Grattan Endicott grandeval at vejez.fsnet.co.uk
Thu Jul 26 20:40:14 CEST 2007


Grattan Endicott
grandeval at vejez.fsnet .co.uk
[also gesta at tiscali.co.uk]
****************************
"If you're not sure what to do with 
the ball, just pop it in the net and 
we will discuss your options afterwards."
                          ~ Bill Shankly.
 vvvvvvvvvvvvvvvvvvvvvvvvvvvvvvvv
----- Original Message ----- 
From: "Eric Landau" <ehaa at starpower.net>
To: <blml at rtflb.org>
Sent: Thursday, July 26, 2007 3:44 PM
Subject: Re: [blml] ...have we really come to this???

> In other words, the (presumably intended) effect of L12C3 is to  
> totally invalidate L12C2, at least for infractions that reach an AC,  
> which is free to give any assigned score it chooses (including scores  
> that could not actually have been obtained in play) any time it  
> chooses on any basis it chooses (that is what "open-ended in the  
> discretion of" means, isn't it?), subject only to whatever  
> regulations may be imposed by local jurisdictions; TFLB has no  
> guidance whatsoever to offer on the subject beyond "do equity".
> 
+=+ The history of the matter is that when Kaplan wished 
to introduce 12C2 into the Law Book the European Zonal 
Organization opposed it and was not prepared to accept it. 
Of this a compromise was born whereby Kaplan had his 
12C2 and, via the forerunner to 12C3, the Europeans 
retained the right to continue to do what they believed in - 
award an adjustment, as was their practice, that sought to 
be more equitable and less extreme. (This was before the 
calculation  was refined with the introduction of weighting.) 
If there had been no such compromise there would have 
been no 12C2.  I know; I was the hit man despatched by 
the EBL to ensure it would not be saddled with a Law it
considered pernicious. The Europeans viewed 12C2 as 
departing from the avowed canon of the law book that  
the 
          " Laws are primarily designed not as punishment 
           for irregularities but rather as redress for damage".

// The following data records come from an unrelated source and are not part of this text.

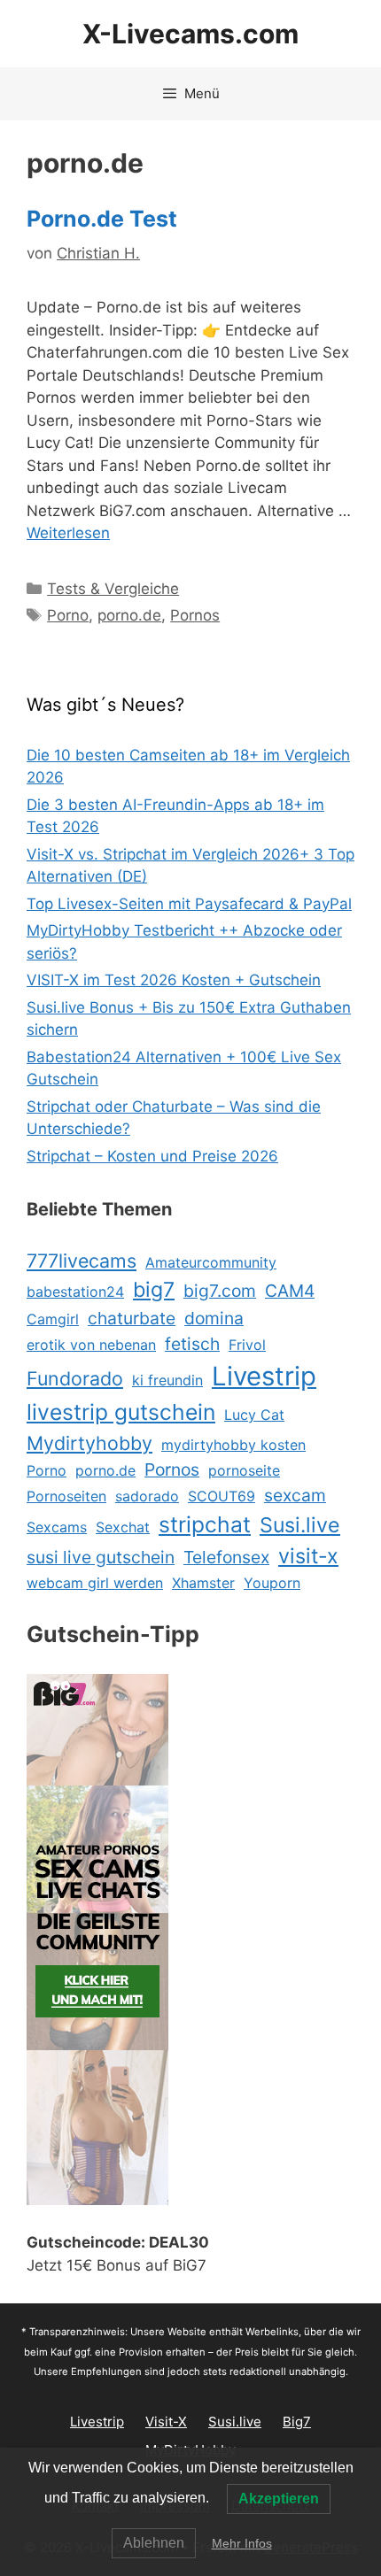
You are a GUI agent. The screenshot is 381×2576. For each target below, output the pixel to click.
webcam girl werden (95, 1583)
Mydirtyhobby (89, 1442)
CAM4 (290, 1290)
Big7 (297, 2421)
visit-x (308, 1556)
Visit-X (166, 2421)
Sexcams (57, 1527)
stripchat (205, 1524)
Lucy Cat (254, 1414)
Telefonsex (226, 1557)
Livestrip (264, 1376)
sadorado (147, 1496)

What you say, Eric, is therefore broadly right, except that 
the basis must be an effort to do equity.
      It is neither the function nor the aim of the Law Book 
to define 'equity'.  That is a question of bridge judgement,
a question for those appointed to make bridge judgements,
and I would doubt that it would even be possible to safely
and conclusively define for all situations in specific terms 
what constitutes 'equity'. Herman invites me to "Come off 
the fence, Grattan, and tell us what you really think." He 
adds  "it is all very fine to keep saying that a particular 
body has the power to make a particular decision. That 
does not mean that they are correct in doing so".
     Well, what I think is that having fought to retain for
appeals committees the power to exercise judgement, 
I should not be surprised if, on occasion, they do so in 
a manner that I find strange. So, to adapt a common 
misquotation, I may disapprove of what they do but
I will defend to the death their right to do it.  As for 
the particular AC decision, I was not in the committee 
room, I know only as little as I have read of the scant 
amount that has been reported here at third hand and, 
I could opine, tendentiously. That is no basis on which 
I would express an opinion or condemn the judgement 
of those who dealt with the case in the committee room.